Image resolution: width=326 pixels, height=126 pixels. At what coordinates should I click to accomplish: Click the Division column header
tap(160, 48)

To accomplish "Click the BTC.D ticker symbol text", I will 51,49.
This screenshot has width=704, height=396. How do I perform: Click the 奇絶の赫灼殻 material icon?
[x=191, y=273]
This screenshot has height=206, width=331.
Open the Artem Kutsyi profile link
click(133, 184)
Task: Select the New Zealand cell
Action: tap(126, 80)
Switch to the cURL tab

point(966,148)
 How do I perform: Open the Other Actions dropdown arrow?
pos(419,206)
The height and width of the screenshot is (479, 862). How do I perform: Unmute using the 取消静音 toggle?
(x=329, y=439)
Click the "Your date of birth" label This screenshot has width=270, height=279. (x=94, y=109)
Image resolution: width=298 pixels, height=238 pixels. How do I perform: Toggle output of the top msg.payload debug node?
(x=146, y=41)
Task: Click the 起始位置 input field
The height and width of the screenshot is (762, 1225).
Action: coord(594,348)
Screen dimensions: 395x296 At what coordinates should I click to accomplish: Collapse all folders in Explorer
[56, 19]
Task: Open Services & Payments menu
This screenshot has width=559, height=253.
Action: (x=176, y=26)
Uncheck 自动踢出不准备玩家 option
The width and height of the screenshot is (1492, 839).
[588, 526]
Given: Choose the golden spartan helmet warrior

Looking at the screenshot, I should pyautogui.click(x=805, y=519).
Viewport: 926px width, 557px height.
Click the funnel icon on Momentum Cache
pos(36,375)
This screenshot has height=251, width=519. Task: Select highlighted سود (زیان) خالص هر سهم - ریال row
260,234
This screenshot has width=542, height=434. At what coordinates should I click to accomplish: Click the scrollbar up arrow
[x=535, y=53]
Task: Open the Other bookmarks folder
# # # # # # #
**Requirement:**
Rewrite every line of the material above as a numbered list, leaving out the blank lines.

**Full solution:**
1. Image resolution: width=326 pixels, height=126 pixels. At what coordinates should I click to accomplish: Click the Division column header
2. tap(160, 48)
3. To accomplish "Click the BTC.D ticker symbol text", I will 51,49.
4. This screenshot has width=704, height=396. How do I perform: Click the 奇絶の赫灼殻 material icon?
5. [x=191, y=273]
6. This screenshot has height=206, width=331.
7. Open the Artem Kutsyi profile link
8. click(133, 184)
9. Task: Select the New Zealand cell
10. Action: tap(126, 80)
11. Switch to the cURL tab
12. point(966,148)
13.  How do I perform: Open the Other Actions dropdown arrow?
14. pos(419,206)
15. The height and width of the screenshot is (479, 862). How do I perform: Unmute using the 取消静音 toggle?
16. (x=329, y=439)
17. Click the "Your date of birth" label This screenshot has width=270, height=279. (x=94, y=109)
18. Image resolution: width=298 pixels, height=238 pixels. How do I perform: Toggle output of the top msg.payload debug node?
19. (x=146, y=41)
20. Task: Click the 起始位置 input field
21. The height and width of the screenshot is (762, 1225).
22. Action: coord(594,348)
23. Screen dimensions: 395x296 At what coordinates should I click to accomplish: Collapse all folders in Explorer
24. [56, 19]
25. Task: Open Services & Payments menu
26. This screenshot has width=559, height=253.
27. Action: (x=176, y=26)
28. Uncheck 自动踢出不准备玩家 option
29. The width and height of the screenshot is (1492, 839).
30. [588, 526]
31. Given: Choose the golden spartan helmet warrior
32. Looking at the screenshot, I should pyautogui.click(x=805, y=519).
33. Viewport: 926px width, 557px height.
34. Click the funnel icon on Momentum Cache
35. pos(36,375)
36. This screenshot has height=251, width=519. Task: Select highlighted سود (زیان) خالص هر سهم - ریال row
37. 260,234
38. This screenshot has width=542, height=434. At what coordinates should I click to accomplish: Click the scrollbar up arrow
39. [x=535, y=53]
40. Task: Open the Other bookmarks folder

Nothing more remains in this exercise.